Pourtant, me voici, avec la 38e classe, participant à un cours de dix mois destiné à former des ministres à des responsabilités supplémentaires. Pourrais-je m’astreindre à une étude quotidienne ? Pourrais-je surmonter les difficultés créées par la différence de langue et marcher du même pas que mes compagnons d’étude ? Ces questions et d’autres, nombreuses, agitaient mon esprit tandis que je me rendais à Brooklyn et j’étais fort inquiet, je l’avoue. Toutefois, je n’oubliais pas les promesses de Dieu consignées dans sa Parole, et je pris courage. Mais, comment en étais-je venu à me trouver ici ? Quels pas m’avaient conduit jusqu’à l’École de Galaad ?
UN MAGNIFIQUE JOUR DE PRINTEMPS
On était en 1922, au printemps. Mon frère et moi venions de rentrer à Berne après un long séjour en Suisse française quand un de nos oncles nous invita à faire une promenade avec lui. Nous acceptâmes avec plaisir, impatients de voir arriver cet après-midi divertissant.
C’était par une belle et chaude journée. La nature s’était parée tout spécialement, semblait-il, pour notre excursion. Ce radieux temps de printemps devint le thème de notre conversation, et notre oncle attira notre attention sur des choses qui nous parurent toutes nouvelles. Choisissant le moment convenable au cours de notre promenade, il tira de sa poche un livre qui portait, gravés en relief et en lettres d’or très attrayantes, les mots “La Sainte Bible”. Cette magnifique journée avec son atmosphère paisible lui rappelait une situation toute pareille et merveilleuse, nous dit-il, en tournant les pages du livre. La Bible nous apprend, continua-t-il, que nous approchons d’un temps qui, par sa beauté, ressembleras au paradis, et sera aussi agréable, et même plus beau, que cette journée, parce qu’il ne sera pas d’aussi courte durée. En effet, il durera toujours.

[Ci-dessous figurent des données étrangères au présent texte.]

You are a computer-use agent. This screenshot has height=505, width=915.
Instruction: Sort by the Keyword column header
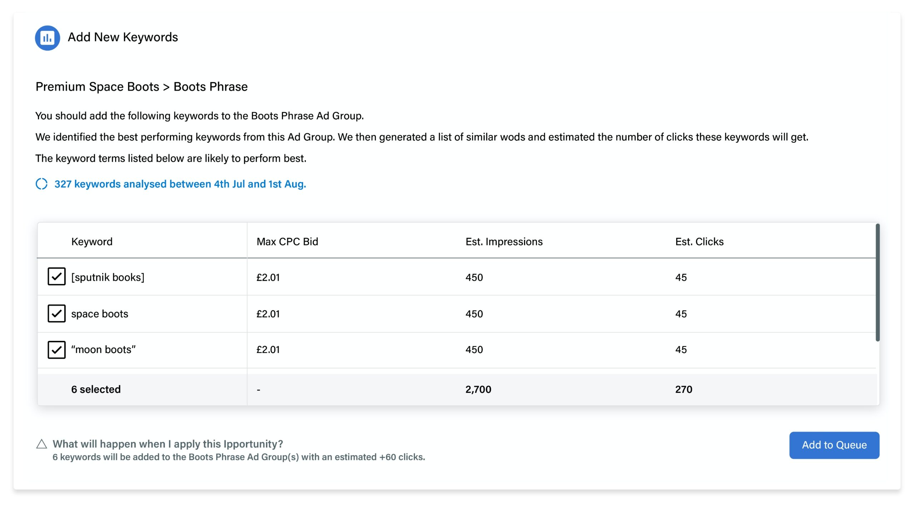[x=92, y=242]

Après ces quelques mots d’introduction, notre oncle nous fit la description d’une terre où il n’y aurait plus ni soucis ni souffrances, ni méchanceté ni guerres, et d’où seraient bannies définitivement la maladie et la mort. Il y aurait même une résurrection des morts.

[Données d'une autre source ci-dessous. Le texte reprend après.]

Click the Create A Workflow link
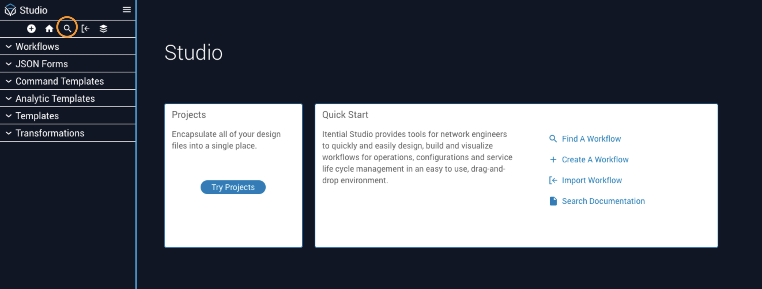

Quel ne fut pas notre bonheur d’entendre cette bonne nouvelle car nous pensions à nos parents, morts trop tôt tous les deux ! Et ce temps merveilleux n’était pas très éloigné, ajouta notre oncle, avec force et conviction. À l’entendre parler de ces belles choses, nous en oubliions où nous étions et avions l’impression de vivre déjà à cette époque glorieuse. Une chose encore nous étonnait, c’était qu’il pût nous lire un passage de la Bible à l’appui de chacune de ses déclarations ; par exemple, il nous cita Apocalypse 21:4. La bonne semence que mon oncle répandit ce jour-là tomba dans la bonne terre de notre cœur (Mat. 13:8). De quelle façon, direz-vous ? Pour que vous puissiez mieux comprendre, il faut que je vous ramène au temps de mon enfance.
UN DRAME
Nous formions une famille heureuse de six personnes : mes parents, deux garçons et deux filles. Toutefois, ma mère mourut alors que j’avais sept ans. Dès lors, notre heureuse vie de famille prit fin. Mon père souffrit beaucoup de la perte de ma mère et ne se remit jamais vraiment de ce chagrin. Il mourut à son tour, quelques années plus tard ; dès lors, notre famille fut complètement déchirée.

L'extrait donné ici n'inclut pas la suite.